Theoretical Closed-loop Stability Bounds for Dynamical System Coupled with Diffusion Policies
Gabriel Lauzier, Alexandre Girard, François Ferland
TL;DR
The paper addresses the challenge of real-time control with diffusion-based policies by analyzing the stability of a linear plant when the denoising (diffusion) process is partially integrated into the control loop. It derives closed-form stability bounds for both 1-D and N-D systems and demonstrates how the time-scale ratio, diffusion gain, and demonstration variance jointly determine stability, with a key result that partial diffusion can be equivalently stable to full diffusion under certain conditions. A practical outcome is a variance-based dataset quality metric and a framework for trading denoising depth against latency, enabling faster imitation-learning in robotics. The work also discusses limitations, notably the assumption of adequate computation time for action planning, and suggests future extensions to stochasticity, nonlinear dynamics, and high-dimensional (vision-conditioned) validation.
Abstract
Diffusion Policy has shown great performance in robotic manipulation tasks under stochastic perturbations, due to its ability to model multimodal action distributions.

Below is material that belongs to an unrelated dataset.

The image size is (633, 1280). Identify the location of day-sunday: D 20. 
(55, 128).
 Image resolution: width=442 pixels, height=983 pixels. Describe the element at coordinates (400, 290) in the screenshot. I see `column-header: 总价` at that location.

Nonetheless, its reliance on a computationally expensive reverse-time diffusion (denoising) process, for action inference, makes it challenging to use for real-time applications where quick decision-making is mandatory. This work studies the possibility of conducting the denoising process only partially before executing an action, allowing the plant to evolve according to its dynamics in parallel to the reverse-time diffusion dynamics ongoing on the computer. In a classical diffusion policy setting, the plant dynamics are usually slow and the two dynamical processes are uncoupled. Here, we investigate theoretical bounds on the stability of closed-loop systems using diffusion policies when the plant dynamics and the denoising dynamics are coupled. The contribution of this work gives a framework for faster imitation learning and a metric that yields if a controller will be stable based on the variance of the demonstrations.